In ‘How the West Stole Democracy from the Arabs: The Syrian Arab Congress of 1920 and the Destruction of its Historic Liberal-Islamic Alliance’, Thompson, a Chair holder in the American University’s School of International Service, presents a riveting story, brimming with possibilities of not only the history and development of the region in question, but even the wider world.
As we learn, there was a small interval of hope in the wake of the First World War as an unprecedented coalition, comprising both liberal reformers and traditional clerics, as well as other elites, sought to lead then ‘Greater Syria’ (present day Syria, Lebanon, Jordan, and Israel/Palestine) to a democratic, inclusive, and largely progressive future.
Even the US was in favour, but, as she shows, the domestic setbacks and indisposition of its President, and the machinations, racial attitudes, and territorial grab imperative of the victorious colonial powers, the UK and France, foiled these hopes – and the consequences have been bedevilling the Middle East since then.
Prevailing trends do not indicate that the lost time/chance – the book title is the clue – will be regained any time soon, as Thompson shows, citing the example of the Arab Spring.
She starts with debunking the depiction of Arab ‘governance’ in Lean’s epic – they were not just the Bedouins but also educated, urban-dwelling elite who had held administrative/military posts under the Ottoman rule, and some other myths.
And then the life and efforts of King Faisal, cleric Rashid Rida, politician Dr Abd Al-Rahman Shahbandar, American envoy Charles Crane, and a clutch of British and French politicians, diplomats and soldiers – some honourable and forward looking, and some racist and devious/oblivious, including (former Viceroy of India) Lord Curzon, brings to life the account of hopes generated, encouraged, and ultimately betrayed, in the region, the great European capitals, and the League of Nations in Geneva.

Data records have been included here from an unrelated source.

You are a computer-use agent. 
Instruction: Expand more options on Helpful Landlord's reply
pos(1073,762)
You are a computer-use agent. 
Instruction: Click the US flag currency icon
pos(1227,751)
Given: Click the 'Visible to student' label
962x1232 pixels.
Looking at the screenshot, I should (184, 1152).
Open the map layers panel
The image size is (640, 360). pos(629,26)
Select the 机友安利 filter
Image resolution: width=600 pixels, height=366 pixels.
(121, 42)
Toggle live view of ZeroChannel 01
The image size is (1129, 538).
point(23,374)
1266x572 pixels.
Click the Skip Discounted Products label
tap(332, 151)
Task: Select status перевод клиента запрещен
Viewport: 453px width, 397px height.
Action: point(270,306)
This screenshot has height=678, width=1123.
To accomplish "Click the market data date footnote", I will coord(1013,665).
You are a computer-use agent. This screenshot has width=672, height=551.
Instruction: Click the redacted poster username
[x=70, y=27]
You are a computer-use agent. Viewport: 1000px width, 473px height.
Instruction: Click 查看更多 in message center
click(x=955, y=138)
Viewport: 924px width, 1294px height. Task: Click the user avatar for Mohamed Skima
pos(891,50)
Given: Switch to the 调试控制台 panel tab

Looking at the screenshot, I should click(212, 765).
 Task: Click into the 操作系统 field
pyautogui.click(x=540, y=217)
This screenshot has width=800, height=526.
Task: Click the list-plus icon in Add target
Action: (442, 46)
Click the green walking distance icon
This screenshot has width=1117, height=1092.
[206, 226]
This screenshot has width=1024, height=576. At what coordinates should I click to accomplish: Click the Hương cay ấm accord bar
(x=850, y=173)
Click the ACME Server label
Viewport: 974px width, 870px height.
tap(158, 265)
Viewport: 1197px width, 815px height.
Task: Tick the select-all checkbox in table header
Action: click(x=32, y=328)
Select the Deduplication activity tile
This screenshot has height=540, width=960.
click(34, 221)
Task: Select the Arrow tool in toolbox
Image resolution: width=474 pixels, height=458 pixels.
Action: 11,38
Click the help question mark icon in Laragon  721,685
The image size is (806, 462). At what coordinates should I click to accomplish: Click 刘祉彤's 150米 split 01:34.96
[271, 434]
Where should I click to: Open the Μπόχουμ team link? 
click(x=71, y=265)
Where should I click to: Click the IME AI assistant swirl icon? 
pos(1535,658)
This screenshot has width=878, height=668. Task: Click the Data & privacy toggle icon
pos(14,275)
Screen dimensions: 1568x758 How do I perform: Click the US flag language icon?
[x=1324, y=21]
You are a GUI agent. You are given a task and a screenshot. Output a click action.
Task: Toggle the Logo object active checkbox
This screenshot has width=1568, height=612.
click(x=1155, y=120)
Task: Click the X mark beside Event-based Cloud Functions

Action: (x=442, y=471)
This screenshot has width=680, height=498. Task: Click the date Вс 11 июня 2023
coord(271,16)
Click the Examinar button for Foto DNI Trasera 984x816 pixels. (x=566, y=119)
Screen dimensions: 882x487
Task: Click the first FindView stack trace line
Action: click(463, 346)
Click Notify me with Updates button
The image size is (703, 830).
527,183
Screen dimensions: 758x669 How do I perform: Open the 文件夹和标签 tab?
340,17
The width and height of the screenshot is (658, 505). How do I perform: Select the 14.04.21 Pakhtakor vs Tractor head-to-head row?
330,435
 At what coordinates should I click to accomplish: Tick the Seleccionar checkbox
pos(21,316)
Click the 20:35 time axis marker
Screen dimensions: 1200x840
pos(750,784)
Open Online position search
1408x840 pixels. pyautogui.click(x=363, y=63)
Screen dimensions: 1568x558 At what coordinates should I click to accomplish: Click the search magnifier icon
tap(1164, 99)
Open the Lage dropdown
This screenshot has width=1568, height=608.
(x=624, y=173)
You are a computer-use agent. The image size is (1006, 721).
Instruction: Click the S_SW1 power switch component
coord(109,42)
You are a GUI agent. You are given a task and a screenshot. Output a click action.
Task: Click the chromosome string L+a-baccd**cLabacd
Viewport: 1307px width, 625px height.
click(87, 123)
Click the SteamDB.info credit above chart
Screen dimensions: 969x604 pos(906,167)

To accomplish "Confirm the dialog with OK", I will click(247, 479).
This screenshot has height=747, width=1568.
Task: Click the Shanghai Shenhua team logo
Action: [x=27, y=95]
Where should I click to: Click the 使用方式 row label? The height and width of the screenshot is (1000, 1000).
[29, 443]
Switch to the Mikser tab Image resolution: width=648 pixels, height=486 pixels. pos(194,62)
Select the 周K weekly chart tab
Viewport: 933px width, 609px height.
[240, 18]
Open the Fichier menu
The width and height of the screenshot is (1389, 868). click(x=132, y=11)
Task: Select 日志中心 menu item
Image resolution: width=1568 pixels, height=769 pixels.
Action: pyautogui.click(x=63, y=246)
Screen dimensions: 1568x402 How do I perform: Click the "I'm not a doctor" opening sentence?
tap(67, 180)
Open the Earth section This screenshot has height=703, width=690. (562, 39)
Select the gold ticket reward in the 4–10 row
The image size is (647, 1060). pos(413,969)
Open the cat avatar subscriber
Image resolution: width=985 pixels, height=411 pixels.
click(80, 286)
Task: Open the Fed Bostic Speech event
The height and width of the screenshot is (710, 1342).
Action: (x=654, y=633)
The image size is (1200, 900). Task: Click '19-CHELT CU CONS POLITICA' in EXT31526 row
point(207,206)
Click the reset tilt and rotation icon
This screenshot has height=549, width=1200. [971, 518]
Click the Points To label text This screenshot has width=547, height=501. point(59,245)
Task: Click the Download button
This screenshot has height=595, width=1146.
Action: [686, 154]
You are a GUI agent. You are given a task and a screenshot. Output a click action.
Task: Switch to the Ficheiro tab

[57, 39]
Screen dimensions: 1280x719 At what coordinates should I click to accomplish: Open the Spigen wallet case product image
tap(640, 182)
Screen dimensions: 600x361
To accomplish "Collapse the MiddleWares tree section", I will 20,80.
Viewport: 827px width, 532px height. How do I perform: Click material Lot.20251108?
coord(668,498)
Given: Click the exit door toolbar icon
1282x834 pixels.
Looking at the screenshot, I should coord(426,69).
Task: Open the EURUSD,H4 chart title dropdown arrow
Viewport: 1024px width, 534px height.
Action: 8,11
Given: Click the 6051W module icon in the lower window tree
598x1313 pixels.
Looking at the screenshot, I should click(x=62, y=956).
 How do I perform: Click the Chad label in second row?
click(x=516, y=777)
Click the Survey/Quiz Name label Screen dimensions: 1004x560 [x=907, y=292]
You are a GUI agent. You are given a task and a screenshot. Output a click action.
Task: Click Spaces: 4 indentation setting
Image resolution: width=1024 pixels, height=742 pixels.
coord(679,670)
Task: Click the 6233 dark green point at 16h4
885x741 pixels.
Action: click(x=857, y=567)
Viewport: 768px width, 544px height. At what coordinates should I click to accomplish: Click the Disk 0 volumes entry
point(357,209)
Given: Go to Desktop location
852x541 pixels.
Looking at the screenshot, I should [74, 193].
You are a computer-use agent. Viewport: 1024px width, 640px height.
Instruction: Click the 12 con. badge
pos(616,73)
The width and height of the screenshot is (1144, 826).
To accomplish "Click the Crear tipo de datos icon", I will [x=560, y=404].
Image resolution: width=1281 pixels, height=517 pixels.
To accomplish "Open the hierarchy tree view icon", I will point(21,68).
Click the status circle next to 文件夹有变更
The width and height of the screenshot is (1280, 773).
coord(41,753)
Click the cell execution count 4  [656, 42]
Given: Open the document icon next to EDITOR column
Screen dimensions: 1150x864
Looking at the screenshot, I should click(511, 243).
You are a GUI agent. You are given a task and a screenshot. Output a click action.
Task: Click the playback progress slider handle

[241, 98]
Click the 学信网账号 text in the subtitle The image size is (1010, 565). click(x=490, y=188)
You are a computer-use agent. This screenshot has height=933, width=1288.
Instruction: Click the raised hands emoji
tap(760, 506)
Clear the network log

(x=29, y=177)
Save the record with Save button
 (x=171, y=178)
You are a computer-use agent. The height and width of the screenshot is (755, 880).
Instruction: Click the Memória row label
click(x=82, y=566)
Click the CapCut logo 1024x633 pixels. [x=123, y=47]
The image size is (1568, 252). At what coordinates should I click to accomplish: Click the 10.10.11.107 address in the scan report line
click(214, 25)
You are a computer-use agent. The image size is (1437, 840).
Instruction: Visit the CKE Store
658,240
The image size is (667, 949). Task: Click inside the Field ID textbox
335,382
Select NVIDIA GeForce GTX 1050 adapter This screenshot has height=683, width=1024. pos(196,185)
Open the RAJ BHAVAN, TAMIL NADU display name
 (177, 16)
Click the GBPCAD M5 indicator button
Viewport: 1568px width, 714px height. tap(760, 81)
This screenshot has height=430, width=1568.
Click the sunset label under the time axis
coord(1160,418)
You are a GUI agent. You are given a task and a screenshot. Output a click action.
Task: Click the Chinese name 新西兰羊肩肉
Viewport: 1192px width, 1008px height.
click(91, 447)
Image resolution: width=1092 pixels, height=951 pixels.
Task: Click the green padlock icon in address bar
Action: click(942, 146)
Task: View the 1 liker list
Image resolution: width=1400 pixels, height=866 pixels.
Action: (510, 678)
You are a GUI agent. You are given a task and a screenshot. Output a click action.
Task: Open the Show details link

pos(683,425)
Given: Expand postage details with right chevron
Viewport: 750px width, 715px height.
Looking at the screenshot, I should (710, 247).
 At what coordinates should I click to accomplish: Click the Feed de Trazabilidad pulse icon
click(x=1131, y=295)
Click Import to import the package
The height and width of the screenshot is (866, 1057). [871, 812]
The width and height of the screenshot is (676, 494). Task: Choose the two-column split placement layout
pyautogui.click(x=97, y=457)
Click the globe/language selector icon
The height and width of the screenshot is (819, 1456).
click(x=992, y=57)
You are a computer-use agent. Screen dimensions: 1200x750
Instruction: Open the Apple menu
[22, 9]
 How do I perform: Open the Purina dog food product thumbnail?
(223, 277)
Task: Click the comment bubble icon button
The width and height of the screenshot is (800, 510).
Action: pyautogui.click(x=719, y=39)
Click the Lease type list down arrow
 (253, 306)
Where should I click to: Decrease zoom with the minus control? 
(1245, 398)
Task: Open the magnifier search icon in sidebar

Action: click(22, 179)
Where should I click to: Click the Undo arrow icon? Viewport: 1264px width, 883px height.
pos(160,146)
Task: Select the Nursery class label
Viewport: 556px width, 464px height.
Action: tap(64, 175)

Thompson also tells us why this episode of the Congress, and the Constitution it drafted, has not received attention so far – the vested interests of the UK and France, particularly the latter which went all out to suppress it and retain the image of the Arabs as a people prone to bloodshed and incapable of governing themselves. The parallels with other colonial territories – say India – are striking.
As she notes, this story “has never been told in English”, with Western historians focussing on the military operations of the Allies and their Arab supporters against the Ottoman and German troops and the role of Lawrence.
Some Arab historians do put Lawrence’s role in perspective, but they too end with the “liberation” of Syria in October 1918. And while there is more reliance on Arab documents of the era in four Arabic accounts published on it, the story that emerges is of “national martyrdom, not democracy denied”.
But just imagine what was lost: The Congress produced “a 147-article constitution modelled on its Ottoman predecessor with modifications inspired by American federalism and checks and balances. Most notably, it reduced the monarch’s power, diestablished Islam as the state religion, and granted equal rights to Muslims and non-Muslims alike”.
And if Thompson seems a bit too strident in her language at the machinations, just imagine what the Middle East would have looked like if these goals had succeeded even midway?